Geld erhalten sie demnach nur dann, wenn ein
Nutzer tatsächlich "eincheckt" – also nicht nur einen Kurs in der App
bucht, sondern auch tatsächlich erscheint.
Das brachte
bei einer Tanzschule jeweils acht Euro, eine Schule für Kampfsport erhielt
sieben Euro.
Die meisten
Yogastudios bekamen ebenfalls um die acht Euro, wenn der Teilnehmer über einen
der digitalen Vermittler zu ihnen kam. Zum Vergleich: Bei eigenen Kunden, die
oft durch Mitgliedschaften gebunden sind, rechneten die Studios mit 15 bis 20
Euro pro Besuch – also grob dem Doppelten.
An dieser
Stelle wird es aus Sicht der Anbieter kritisch. Denn je mehr Menschen sich über
Plattformen nach Sportangeboten umsehen, desto schwieriger werde es für sie,
eigene, umsatzträchtigere Mitglieder zu gewinnen.
Das
bestätigt Melanie Ibrahimi, die seit 2020 ein Yogastudio in Stuttgart betreibt
und mit Urban Sports Club, ClassPass, Wellhub und EGYM Wellpass kooperiert.

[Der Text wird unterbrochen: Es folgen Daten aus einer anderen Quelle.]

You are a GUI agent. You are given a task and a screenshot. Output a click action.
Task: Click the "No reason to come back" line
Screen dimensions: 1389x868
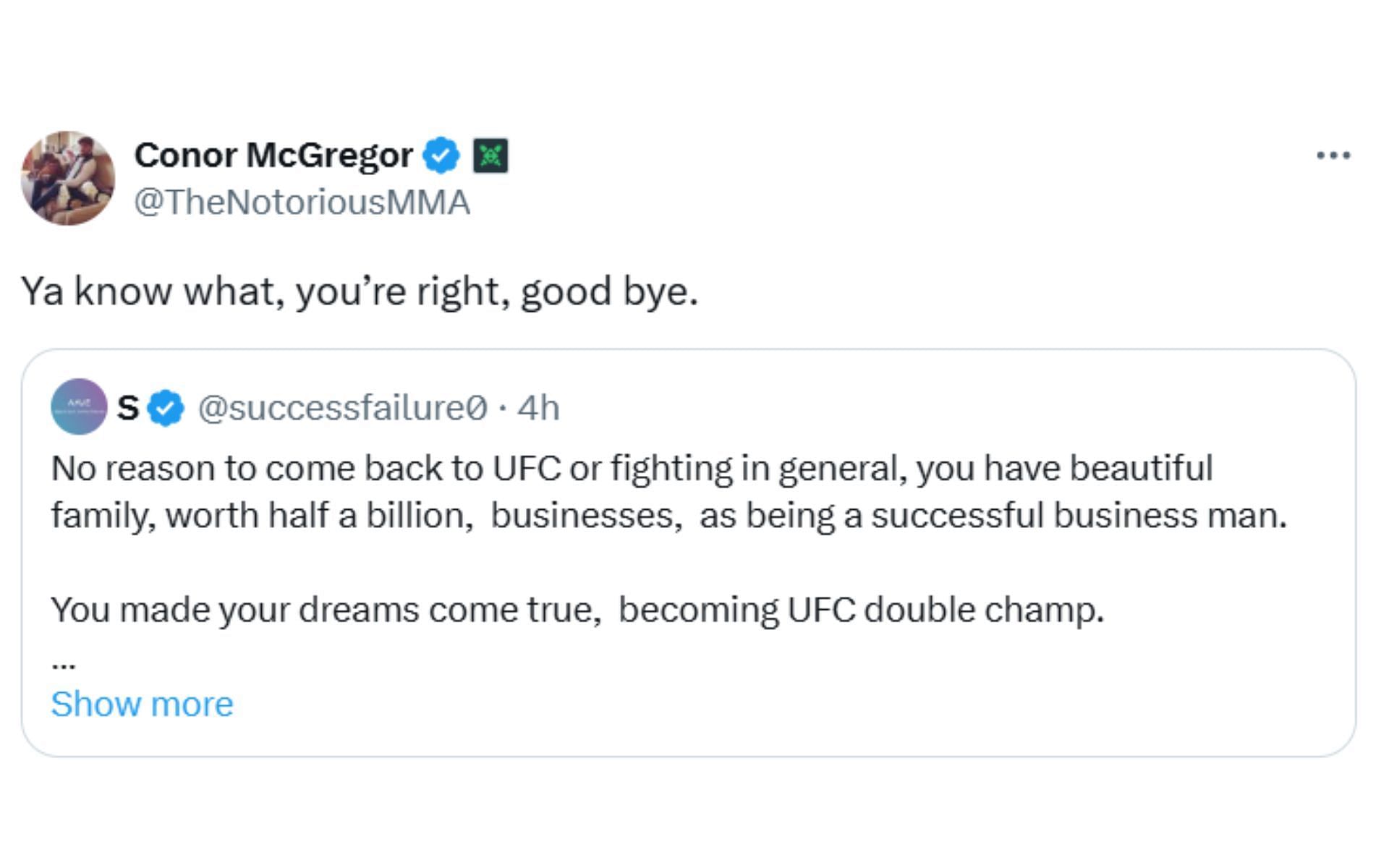coord(631,469)
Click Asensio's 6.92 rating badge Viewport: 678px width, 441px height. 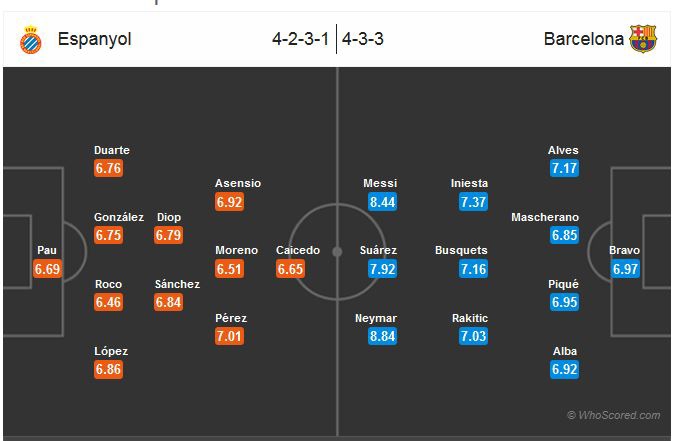click(x=230, y=202)
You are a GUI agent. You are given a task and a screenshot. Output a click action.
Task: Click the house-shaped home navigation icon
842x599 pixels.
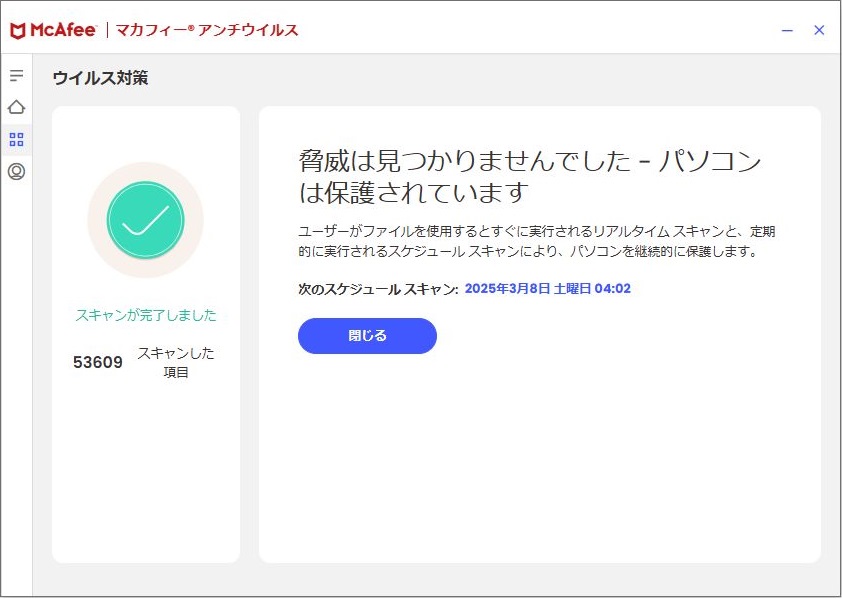click(x=15, y=107)
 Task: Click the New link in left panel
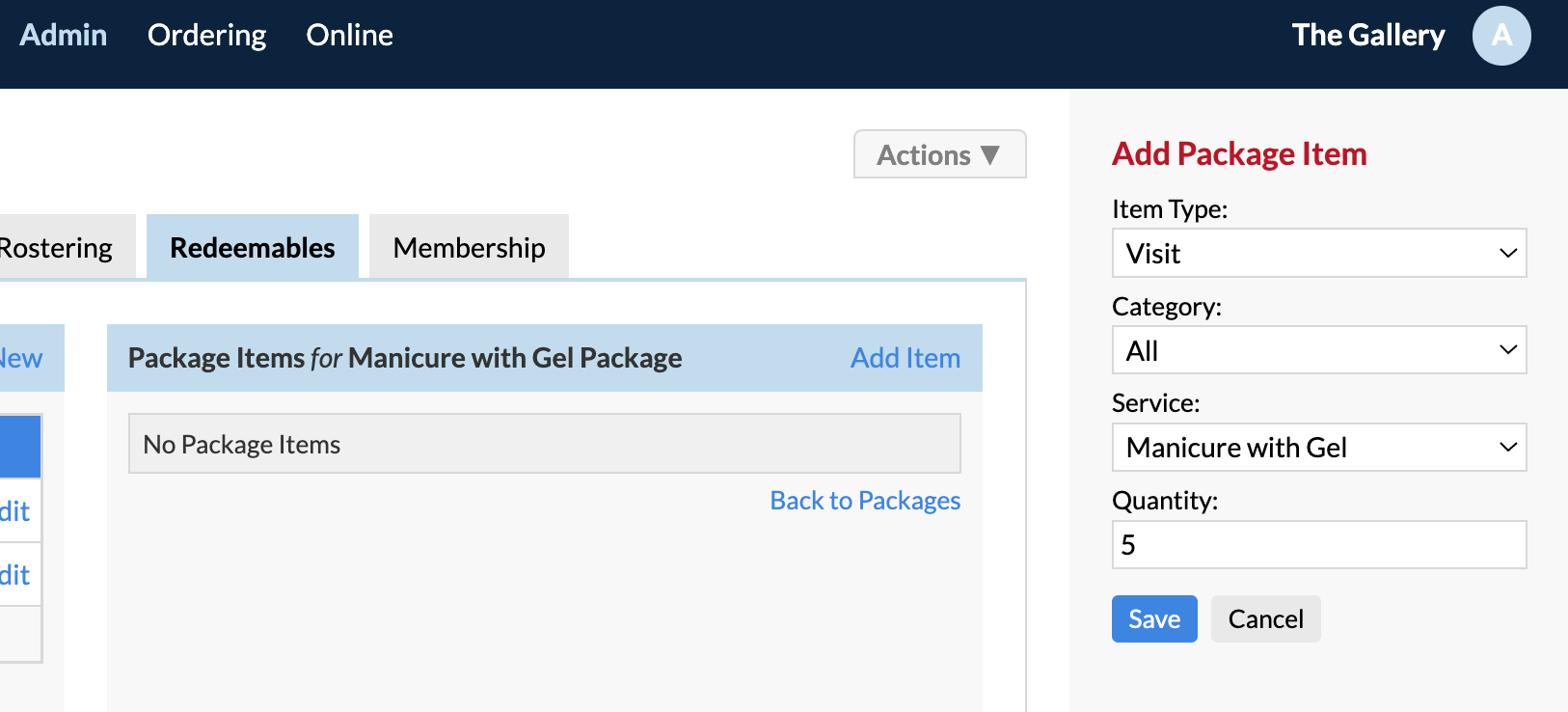[x=21, y=358]
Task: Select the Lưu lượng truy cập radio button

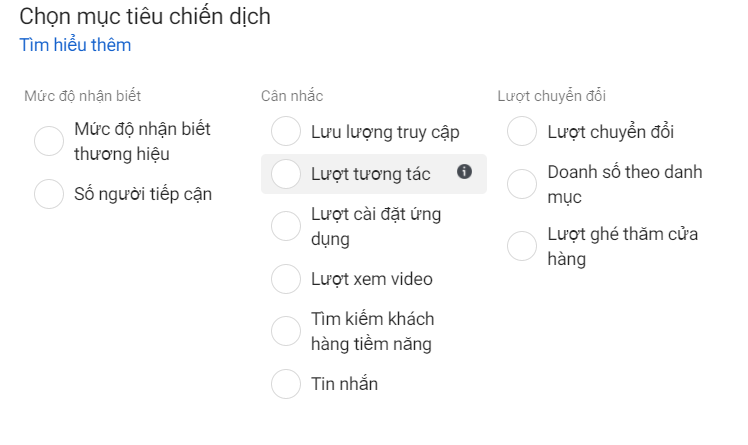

"Ich kann da nicht raus und kündigen, weil ich dadurch einfach sichtbarer
bin", sagt die Unternehmerin.
Viele der
befragten Partnerstudios fühlen sich zudem nicht ausreichend unterstützt und
kritisierten die Unterschiede bei der Qualität des Kundendienstes. Hansefit kam
bei den Sportstudios auffallend gut weg, dort gebe es in jeder Region einen
persönlichen Ansprechpartner.
Urban Sports
Club hingegen soll weniger zuverlässig sein. "Der Support ist eine
Katastrophe", sagt Melanie Ibrahimi, die das Yogastudio in Stuttgart
betreibt. Alles laufe ausschließlich über E-Mail.
Oft würde
auf ein Anliegen gar nicht reagiert, etwa wenn es um Fragen zur Abrechnung
gehe.
Plattform-Chef
Kreppel kann das nachvollziehen: "Da wollen wir auf jeden Fall noch besser
werden, das ist intern gerade ein großes Thema." Bei 13.000 Studios in
ganz Europa sei der persönliche Kontakt nun mal nicht immer leicht. "Aber
ich glaube, wir sind da auf einem ganz guten Weg, beim Partnersupport noch
stärker zu werden."
Hat das
womöglich damit zu tun, dass die jungen Unternehmen zu schnell zu groß geworden
sind und vom eigenen Erfolg überrascht wurden?
Vor allem in
den letzten Jahren ist Urban Sports Club stark gewachsen, kaufte Konkurrenten
wie OneFit und expandierte ins Ausland. Mittlerweile ist das Unternehmen auch
in den Niederlanden, Frankreich, Belgien, Spanien, Portugal, Österreich und der
Schweiz vertreten.
Die
Mitgliederzahl verrät es aber nicht. Als jüngster Konzernumsatz sind 96
Millionen Euro für 2022 ausgewiesen – und ein Verlust in Höhe von 51 Millionen
Euro.
Ein
ökonomischer Selbstläufer ist das Geschäftsmodell trotz seiner Plausibilität
also nicht, wie Christoph Breuer von der Sporthochschule Köln vermutet:
"Nicht nur Urban Sports Club, sondern auch vergleichbare Anbieter schaffen
relativ mühelos verschiedene Finanzierungsrunden, haben aber am Ende des Tages
doch Mühe, Profitabilität auszuweisen."